Among the records below, find the lines containing "computer" and state only how many there are.

> **Items listed in a dataset**:
══════
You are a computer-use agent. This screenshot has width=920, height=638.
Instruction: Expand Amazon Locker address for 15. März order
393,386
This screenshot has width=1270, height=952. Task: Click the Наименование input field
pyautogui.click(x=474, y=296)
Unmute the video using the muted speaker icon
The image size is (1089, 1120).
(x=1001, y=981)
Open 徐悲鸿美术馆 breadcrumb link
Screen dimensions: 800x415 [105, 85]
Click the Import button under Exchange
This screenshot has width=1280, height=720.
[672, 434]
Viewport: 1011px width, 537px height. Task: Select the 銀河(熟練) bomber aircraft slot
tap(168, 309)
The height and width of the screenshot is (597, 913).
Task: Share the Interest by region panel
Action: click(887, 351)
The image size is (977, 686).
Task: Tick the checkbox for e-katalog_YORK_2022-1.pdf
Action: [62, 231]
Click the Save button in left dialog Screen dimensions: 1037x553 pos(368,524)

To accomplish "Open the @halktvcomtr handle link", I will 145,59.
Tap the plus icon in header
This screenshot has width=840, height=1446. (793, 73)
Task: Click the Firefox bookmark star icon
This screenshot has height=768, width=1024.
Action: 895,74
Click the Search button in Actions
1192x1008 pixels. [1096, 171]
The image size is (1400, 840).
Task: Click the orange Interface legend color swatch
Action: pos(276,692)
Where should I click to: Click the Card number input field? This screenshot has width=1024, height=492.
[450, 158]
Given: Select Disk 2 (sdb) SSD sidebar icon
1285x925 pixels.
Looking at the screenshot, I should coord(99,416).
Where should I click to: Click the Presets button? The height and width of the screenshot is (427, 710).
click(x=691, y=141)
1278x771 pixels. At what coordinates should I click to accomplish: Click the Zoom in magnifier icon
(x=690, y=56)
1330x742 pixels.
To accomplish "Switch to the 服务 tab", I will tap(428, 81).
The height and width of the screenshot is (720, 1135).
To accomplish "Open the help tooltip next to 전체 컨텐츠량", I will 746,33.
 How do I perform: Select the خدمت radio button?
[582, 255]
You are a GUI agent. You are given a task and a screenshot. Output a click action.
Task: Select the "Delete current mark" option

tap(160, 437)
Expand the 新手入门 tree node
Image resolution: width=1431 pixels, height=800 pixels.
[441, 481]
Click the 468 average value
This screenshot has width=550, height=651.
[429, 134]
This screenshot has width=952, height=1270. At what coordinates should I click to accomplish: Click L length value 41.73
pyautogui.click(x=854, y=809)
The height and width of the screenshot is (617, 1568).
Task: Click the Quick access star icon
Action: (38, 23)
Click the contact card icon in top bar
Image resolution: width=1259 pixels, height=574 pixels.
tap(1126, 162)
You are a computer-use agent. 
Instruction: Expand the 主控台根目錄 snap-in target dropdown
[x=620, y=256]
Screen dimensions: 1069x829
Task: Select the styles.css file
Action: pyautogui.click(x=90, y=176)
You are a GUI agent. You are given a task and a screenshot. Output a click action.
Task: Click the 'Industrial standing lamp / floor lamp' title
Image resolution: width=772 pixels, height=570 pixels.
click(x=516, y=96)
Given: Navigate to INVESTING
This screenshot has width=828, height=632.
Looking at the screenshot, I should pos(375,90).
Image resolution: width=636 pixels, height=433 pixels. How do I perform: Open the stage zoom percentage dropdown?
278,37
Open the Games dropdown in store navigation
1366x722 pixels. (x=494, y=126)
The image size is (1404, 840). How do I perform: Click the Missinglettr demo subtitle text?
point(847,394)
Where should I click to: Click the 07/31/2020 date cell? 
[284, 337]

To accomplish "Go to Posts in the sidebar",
══════
> **Solution to the exercise**: 2